§ **ACCIONES REQUERIDAS**:
A. Responde según el texto sobre el estado de excepción:
(i) ¿En qué tesis sobre filosofía de la historia habla Walter Benjamin de la regla del «estado de excepción»?
(ii) ¿Qué filósofo italiano se hace eco de la preocupación de Benjamin, y en qué obra?
(iii) ¿En qué fecha accedió el Congreso Nacional a declarar el "estado de emergencia"?
B. Enumera todos los artículos de la Constitución que cita el texto sobre el estado de excepción.

§ **TEXTO DEL DOCUMENTO**:
Walter Benjamin en su octava tesis sobre filosofía de la historia señaló que “La tradición de los oprimidos nos enseña que la regla es el «estado de excepción» en el que vivimos”. En el contexto en que este filósofo trabajó su “tesis”, que es el de los años cuarenta del siglo pasado, el enemigo público para la declaratoria de un estado de excepción es el fascismo. El mismo autor, unas líneas adelante en la tesis octava, lo declara: “Tendremos entonces en mientes como cometido nuestro provocar el verdadero estado de excepción; con lo cual mejorará nuestra posición en la lucha contra el fascismo”.

El estado de excepción al que recurre Benjamin es frente a un enemigo visible, cuya expansión amenazó la vida de otros estado-nación europeos y para fortalecerse en la lucha contra ese “enemigo público” se declara un cese en las libertades públicas y el derecho de los ciudadanos con el objetivo de aunar fuerzas y recursos, de parte del estado interventor y guardián, en la causa común contra el enemigo colectivo.  De otra manera, se restringen las libertades individuales para enfrentar una amenaza colectiva que atenta contra el bien común. En estas circunstancias señaladas, en aras del buen juicio,  resultaría entendible la declaratoria de un estado de excepción como algo extraordinario. La preocupación de Walter Benjamin, de la cual se hará eco el filósofo italiano Giorgio Agambe en Homo Sacer II, I: El Estado de Excepción, es que lo que debió constituir una extrañeza, una excepción, se convierte ahora en la norma, en la rutina. Esto es, en nombre de las emergencias colectivas, el bien común en su dimensión más propositiva, se declara un momento de constreñimiento de las libertades individuales y se incrementa el control del estado sobre la vida de sus miembros con el fin de conservarlas y conservarse a sí mismo.

El estado interventor arrecia su vigilancia y el control sobre sus miembros para asegurar no solo  la propia existencia del estado-nación y sus instituciones, digamos una especie de vida colectiva con un bien común que hay que salvaguardar a todo precio, sino también asegurar la existencia individual de sus miembros (bien individual) a través de una serie de dispositivos de control y vigilancia sobre los mismos. La fórmula clara sería la siguiente: para mantenerte con vida exijo mayor intervención en tu vida que garantiza mi existencia.

El 19 de marzo de los corrientes el Congreso Nacional accedió a declarar el “estado de emergencia” solicitado por el presidente Medina. En nuestra constitución el “estado de emergencia” es el tercer modo de declaratoria del estado de excepción definido en términos de “situaciones extraordinarias   que afecten gravemente la seguridad de la Nación, de las instituciones y de las personas frente a las cuales resultan insuficientes las facultades ordinarias” (Art 262). Las otras dos formas son el estado de defensa (Art 263) en caso de agresión armada externa contra la soberanía nacional y el estado de conmoción interior (Art 264) en caso de grave perturbación del orden público. En el caso del estado de emergencia sucede cuando hay hechos distintos a los declarados en los dos anteriores y que por su gravedad resultarían lesivos para el “orden económico, social, medioambiental del país, o que constituyan calamidad pública” (sic) (Art 265). En el artículo 266 de la Constitución Dominicana se detallan los derechos suspendidos en caso de estados de conmoción interior y de emergencia.

§ **REGISTROS**:
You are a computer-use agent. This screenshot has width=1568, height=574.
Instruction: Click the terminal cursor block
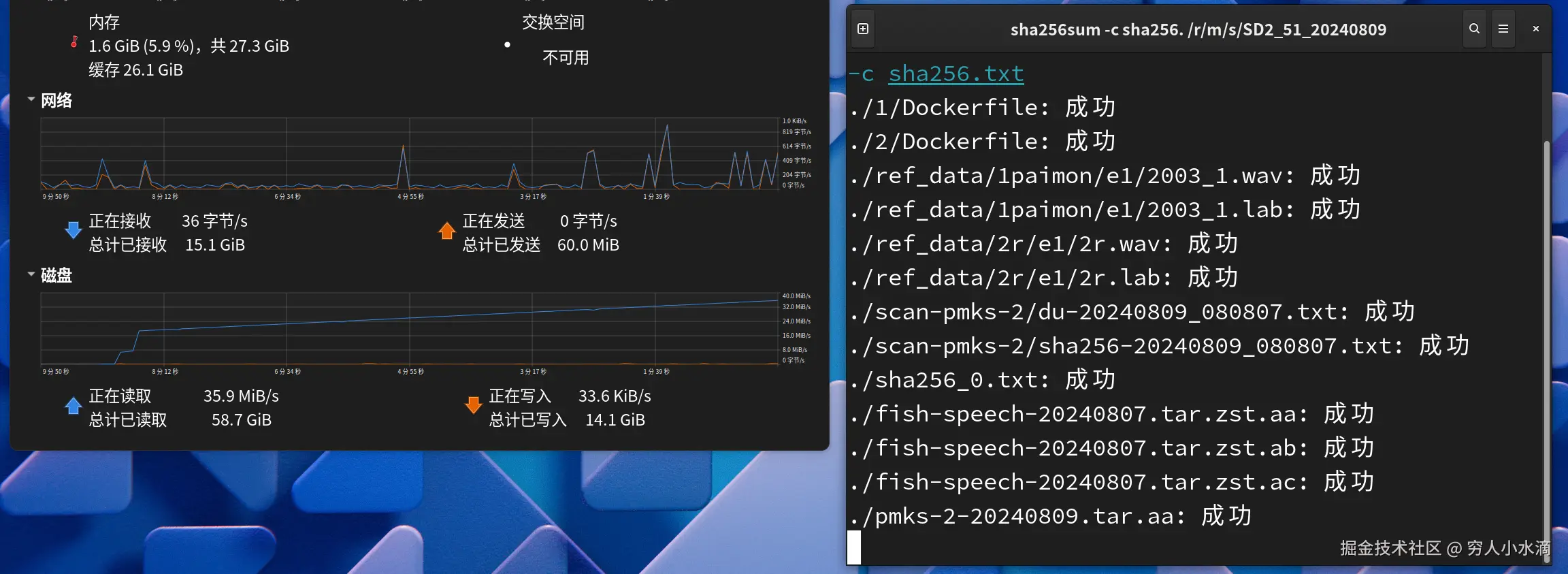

--

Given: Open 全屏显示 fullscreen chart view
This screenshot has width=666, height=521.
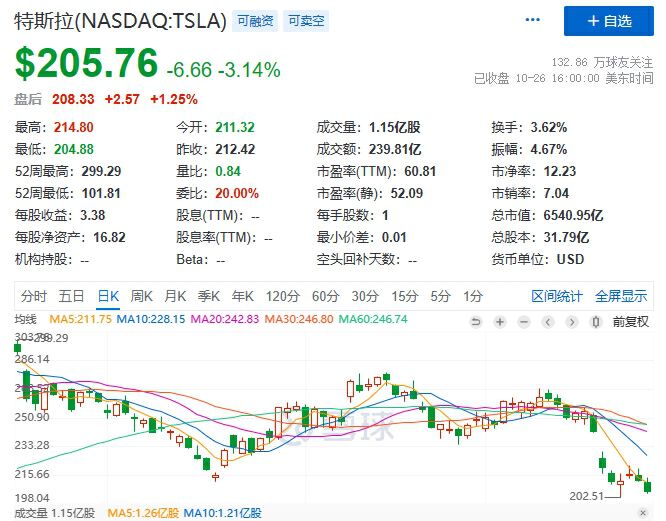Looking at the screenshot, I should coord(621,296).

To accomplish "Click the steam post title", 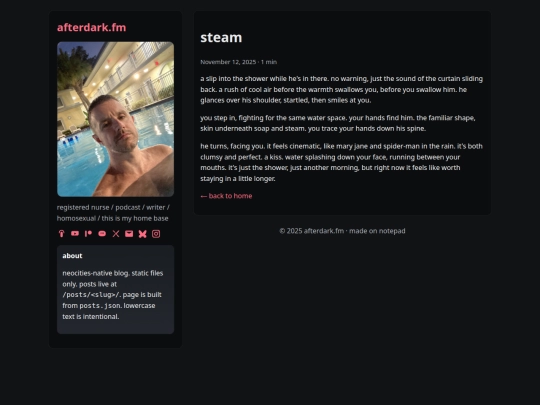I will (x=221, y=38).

---

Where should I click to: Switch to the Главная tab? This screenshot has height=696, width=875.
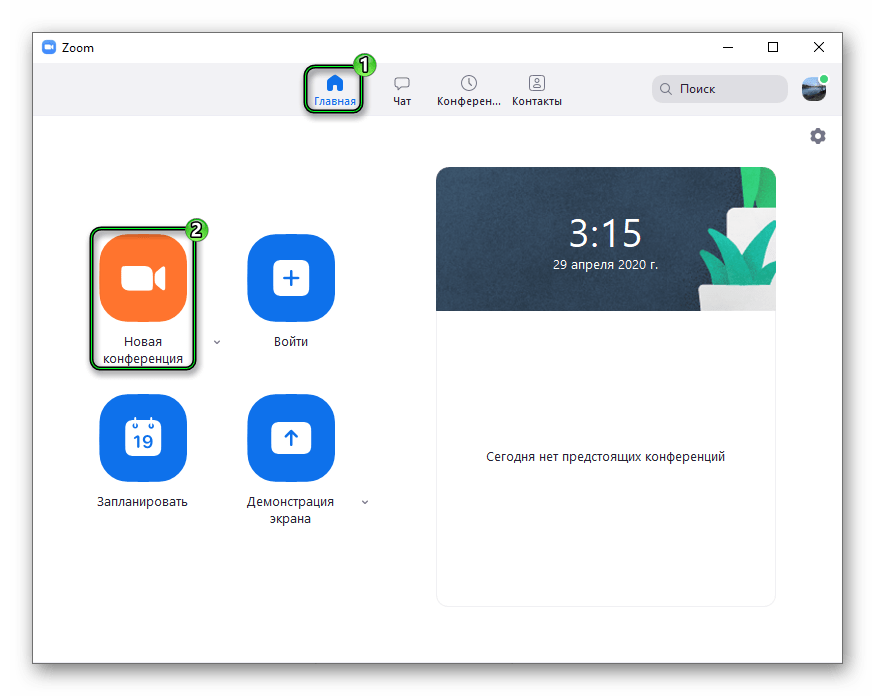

§ **TUS RESPUESTAS**:
A.
(i) En la octava tesis.
(ii) Giorgio Agambe, en Homo Sacer II, I: El Estado de Excepción.
(iii) El 19 de marzo.

B.
Art 262
Art 263
Art 264
Art 265
Art 266